Google names LiteRT its universal framework for on‑device AI
Company graduates advanced GPU and NPU acceleration into production, promises simpler tooling and better GenAI support.
Google has named LiteRT its universal framework for on-device artificial intelligence, marking a major evolution of the TensorFlow Lite lineage. In a post dated 28 January 2026, the company said advanced acceleration capabilities have graduated into the production stack and are available to all developers. The move aligns with Google’s broader push to run more AI locally on consumer devices, an agenda championed by CEO Sundar Pichai.

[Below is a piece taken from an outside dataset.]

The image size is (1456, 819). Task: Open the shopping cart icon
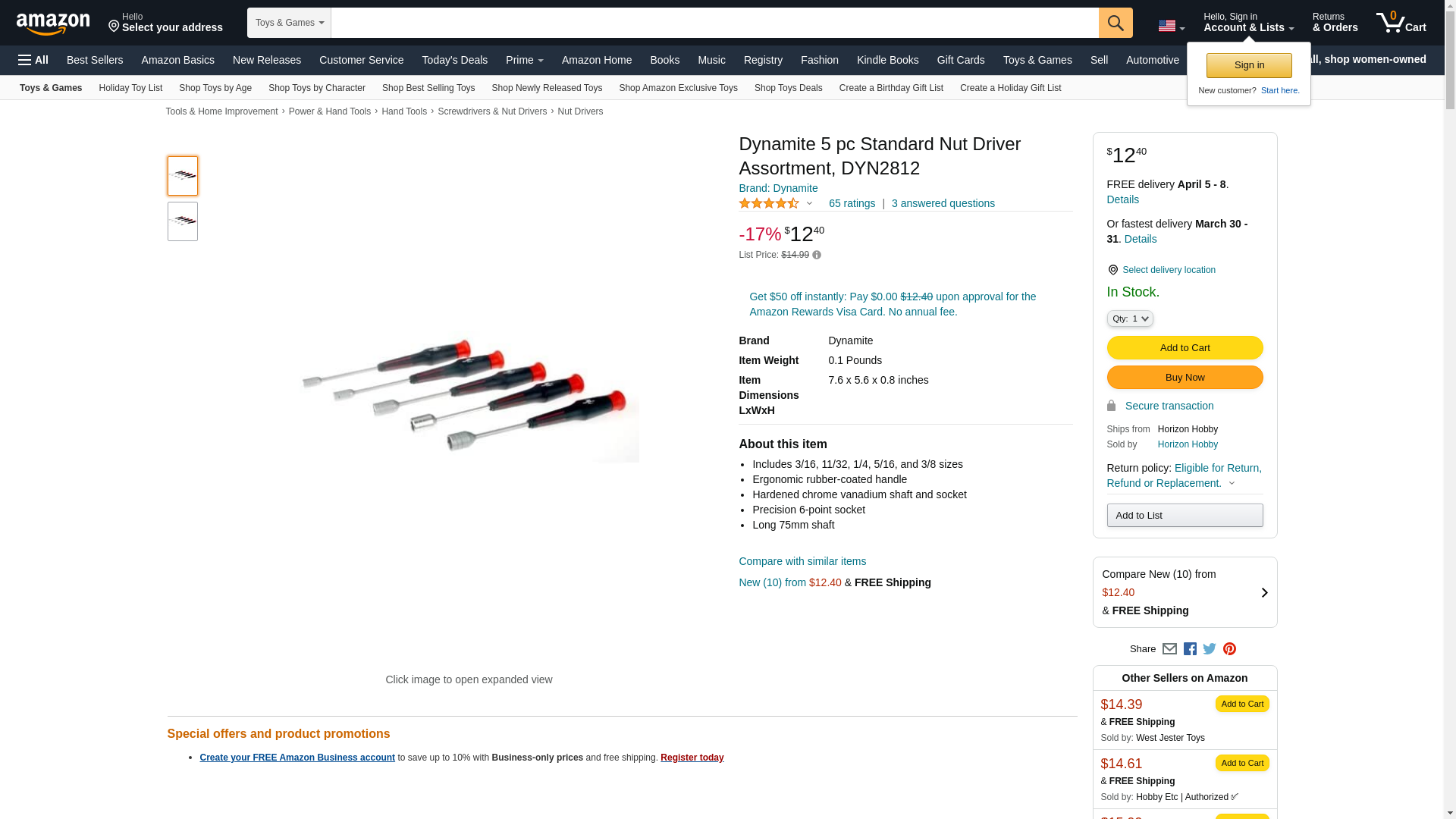[x=1401, y=23]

Context and continuity for developers
LiteRT began in 2024 as a refreshed runtime for deploying machine learning across phones, laptops and embedded systems. Google positions it as the default path for on-device inference while preserving continuity through the familiar .tflite model format and the interpreter API. For new projects that aim to tap modern accelerators, a CompiledModel API offers a more direct route to GPU and NPU performance without bespoke delegate wiring, according to the company.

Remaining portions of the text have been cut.